三重県に発表された大雨特別警報の課題

特集:特別警報ー課題と改善の方向性ー

三重県防災対策部災害対策課長 田中貞明

2014年12月1日

1. 特別警報の発表経過
 三重県では、台風第11号の接近に伴い、8月9日の日降水量が、津市白山で435.5ミリ、津市笠取山で393.0ミリ、亀山市で333.0ミリを観測し、統計開始以来の極値を更新した。このように、県中部地方を中心にかなりの量の降雨があった。この大雨に伴い、8月9日17時20分、三重県で初めての大雨特別警報が21市町に発表され、その後、順次追加して発表され、県内の全29市町が初めての大雨特別警報を経験することとなった。
 この時、土砂災害警戒情報は、8月9日8時20分津市中西部に最初に発表されて以降順次拡大され、最大15市町(地域)に発表された後8月10日13時10分までにすべて解除となった。その後、県内全域に発表された大雨特別警報は、8月10日13時45分以降17時15分にかけて、順次大雨注意報に切り替えとなった。
 今回の大雨特別警報は、3時間雨量と土壌雨量指数の基準を超える見込みとなったのが10メッシュを超えたことから発表の判断となったとのことであり、発表に際して基準を超えそうな4市と県に対し、発表の約5分前に気象台から事前連絡があった。

2. 特別警報発表で明らかになった課題
 今回の台風11号接近に伴う災害対応については、一部の市が市内全域を対象に避難指示を発令するなどの様々な対応が見られた。こういった対応について検証が必要と判断し、県内市町からの聞き取りやアンケート調査、意見交換会などを実施した。アンケート調査等では様々な課題が明らかになったが、これらのうち大雨特別警報発表に伴う主な課題としては、以下のとおり。
 ● 県内に発表されていた大雨警報が全て一斉に大雨特別警報に切り替えられたため、一部市町では、実際の気象状況が、特別警報が対象とする「数十年に一度」の気象状況と大きく異なっており、市町としては、避難勧告等を発令すべきかどうかで混乱し、住民としても、避難すべきかどうかで混乱した。
 ● 一部市町(8市町)では、大雨注意報から(警報を経ずに)大雨特別警報に切り替えとなったため、態勢の整備、住民への迅速な周知等必要な対応が遅れた。
 ● 発表の順序として、通常は、大雨注意報→大雨警報→土砂災害警戒情報→大雨特別警報となるが、解除に際しては、土砂災害警戒警報の解除が大雨特別警報の解除よりも先となり、不自然な状況もあった。

この他、市町には、住民から次の様な問い合わせが多くあったことが判っている。
 ● 特別警報であるにもかかわらず、通常の警報と変わらない雨風である。

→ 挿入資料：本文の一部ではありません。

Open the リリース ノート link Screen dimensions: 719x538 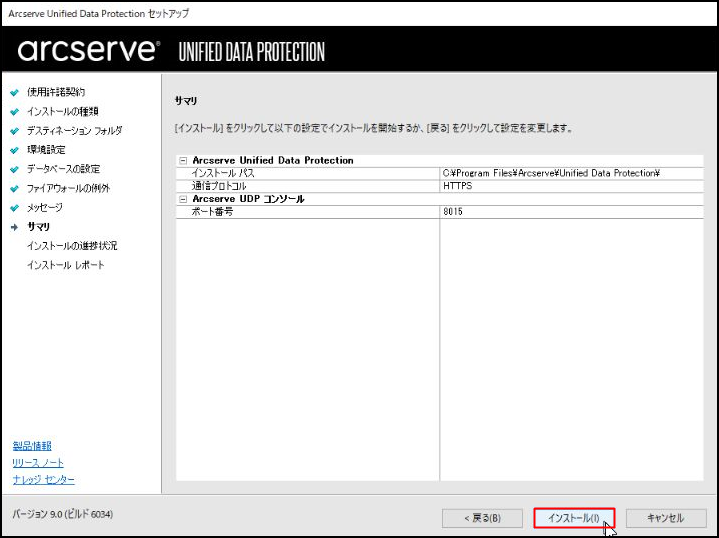pyautogui.click(x=38, y=463)
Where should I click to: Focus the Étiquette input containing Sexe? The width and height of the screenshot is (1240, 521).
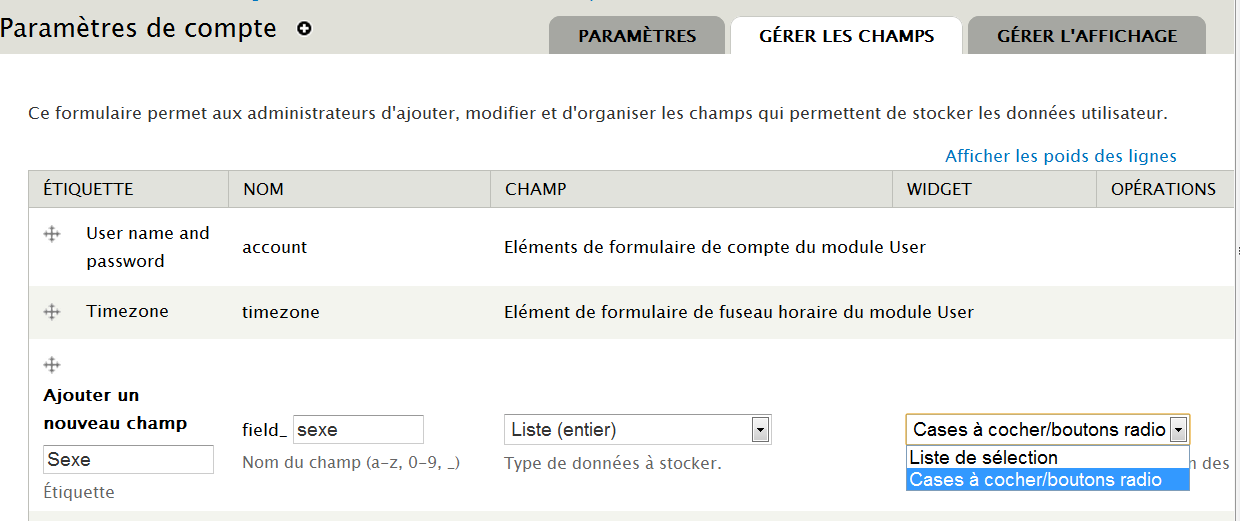click(x=128, y=460)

本当に避難が必要なのか。
 ● 雨が止んでいるのになぜ特別警報が出されたのか。

 また、アンケート等では、大雨特別警報の発表の在り方等について改善を求める多くの要望も寄せられた。
 ●発表区域の見直しを求める要望 16市町
 ●事前連絡・情報提供を求める要望 9市町

3. 気象庁への提言活動
 県では、市町から多くの意見等があったことを受けて、平成26年9月19日(金)、気象庁に次の2点について提言活動を行った。
 ① 特別警報の発表について、府県予報区単位で判断せず、各地域の状況に応じ、市町単位や地域ごとに判断するなど、きめ細かな発表に見直すこと
 ② ①の見直しを踏まえたうえで、特別警報の発表前には、気象庁又は気象台から関係自治体への速やかな情報提供を行うこと

当県の提言を受けて、気象庁の回答は次のとおり。
 ●提言については、真摯に受け止め対応していきたい。
 ● 「市町単位や地域ごとに判断するなど、きめ細かな発表」については、特別警報の発表基準が府県程度の広がりを持つ広域での大雨というものを特徴としており、現在の予測技術から考えて、かなり困難な課題であると考えている。
 ●三重県の大雨特別警報は、3時間雨量の基準などを基に出したものであるが、ギリギリの状況で出しており、物理的な 問題も含め、リードタイムをもって事前に連絡することは、なかなか難しい。
 ●今後、技術の改善やリードタイムをおいて発表するといったこともできるよう努力したい。

 三重県としては、今回の検証を踏まえ、市町と連携して特別警報が出された場合の対策を講じていくとともに、気象庁には引き続き提言事項の早期実現を求めていきたい。